Google DORA’s 2024 survey included 39,000 respondents–enough sample size to evaluate how the reported AI benefit of “increased developer productivity” mixed with the AI liability of “lowered code quality. ” That research has since been released, with Google researchers commenting: AI adoption brings some detrimental effects. We have observed reductions to software delivery performance, and the effect on product performance is uncertain.
But the 2024 ratios for “what type of code is being revised” do not paint an encouraging picture. During the past year, only 20% of all modified lines were changing code that was authored more than a month earlier. Whereas, in 2020, 30% of modified lines were in service of refactoring existing code.
This trend implies that new pull requests are often created to fix issues introduced by previous pull requests.
The trend line here is a little cagey, with 2023 faking a return toward pre-AI levels. But if we consider 2021 as the “pre-AI” baseline, this data tells us that, during 2024, there was a 20-25% increase in the percent of new lines that get revised within a month.

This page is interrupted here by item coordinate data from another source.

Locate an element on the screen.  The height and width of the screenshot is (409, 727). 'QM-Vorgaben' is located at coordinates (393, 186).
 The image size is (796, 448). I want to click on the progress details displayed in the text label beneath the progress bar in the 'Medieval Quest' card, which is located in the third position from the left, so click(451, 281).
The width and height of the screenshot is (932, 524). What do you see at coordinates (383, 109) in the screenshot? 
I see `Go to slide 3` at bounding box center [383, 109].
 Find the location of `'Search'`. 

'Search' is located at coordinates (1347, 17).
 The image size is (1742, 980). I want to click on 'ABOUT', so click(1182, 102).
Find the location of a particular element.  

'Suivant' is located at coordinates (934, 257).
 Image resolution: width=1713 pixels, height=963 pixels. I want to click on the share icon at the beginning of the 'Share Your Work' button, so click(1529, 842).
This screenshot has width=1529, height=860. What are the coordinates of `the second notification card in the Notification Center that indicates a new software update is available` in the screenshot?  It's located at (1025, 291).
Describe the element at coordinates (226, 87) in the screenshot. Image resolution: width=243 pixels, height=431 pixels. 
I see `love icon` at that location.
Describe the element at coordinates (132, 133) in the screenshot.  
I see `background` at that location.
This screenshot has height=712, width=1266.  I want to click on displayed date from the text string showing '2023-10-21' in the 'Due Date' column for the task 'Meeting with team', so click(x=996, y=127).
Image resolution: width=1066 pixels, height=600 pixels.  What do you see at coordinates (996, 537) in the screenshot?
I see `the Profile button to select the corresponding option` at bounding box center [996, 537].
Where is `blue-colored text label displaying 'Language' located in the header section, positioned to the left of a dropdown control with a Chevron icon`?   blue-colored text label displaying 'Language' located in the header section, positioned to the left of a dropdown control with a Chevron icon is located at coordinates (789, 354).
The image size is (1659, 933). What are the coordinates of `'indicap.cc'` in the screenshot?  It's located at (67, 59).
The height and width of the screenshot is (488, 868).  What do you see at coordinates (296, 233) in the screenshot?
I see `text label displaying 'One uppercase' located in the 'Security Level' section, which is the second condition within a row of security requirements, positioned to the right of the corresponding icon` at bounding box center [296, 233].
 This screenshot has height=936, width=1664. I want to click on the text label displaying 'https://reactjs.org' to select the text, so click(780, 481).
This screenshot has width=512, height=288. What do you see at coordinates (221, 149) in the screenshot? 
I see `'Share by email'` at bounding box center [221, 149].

This raises an important question about finely crafted. Are new developers actively thinking about improving their craft? I have observed engineers with ambitions to write compilers, design new programming languages, or even rewrite the TCP stack in Rust.
The never-ending rollout of more powerful AI systems will continue to transform the developer ecosystem in 2025. In an environment where change will be constant, we would suggest that developers emphasize their still-uniquely human ability to “simplify” and “consolidate” code they understand. There is art, skill and experience that gets channeled into creating well-named, well-documented modules. Executives that want to maximize their throughput in the “Age of AI” will discover new ways to incentivize reuse. Devs proficient in this endeavor stand to reap the benefits.
That observation aligns with my previous point.
Conclusion
The report also provides a use case for companies to adopt GitClear. I find it worthwhile to consider the long-term advantages and effects of AI coding assistants.
A couple of months ago, I was following Crafting Interpreters and using VS Code to write Go code. I had to disable Copilot so that I could fully understand what was happening in the codebase and avoid ten lines of auto-completion.
My personal take is that most of these tools primarily offer suggestions, with little to no emphasis on leveraging existing code within the codebase to achieve coherence. This lack of contextual awareness is one of the contributing factors. While these tools may help rank pull request quality, detect duplication, and assess other metrics, unless they are integrated into the development process early to reuse existing utility functions or suggest refactoring of existing code, the problem will persist.
It is also worth considering whether to deploy LLMs fine-tuned to a specific codebase with the goal of improving code quality by providing suggestions that prioritize reusability and maintainability. However, the cost of maintaining and updating LLMs remains a significant challenge.
Another consideration is to use a reasoning model to determine whether to analyze the codebase and offer suggestions or generate new code.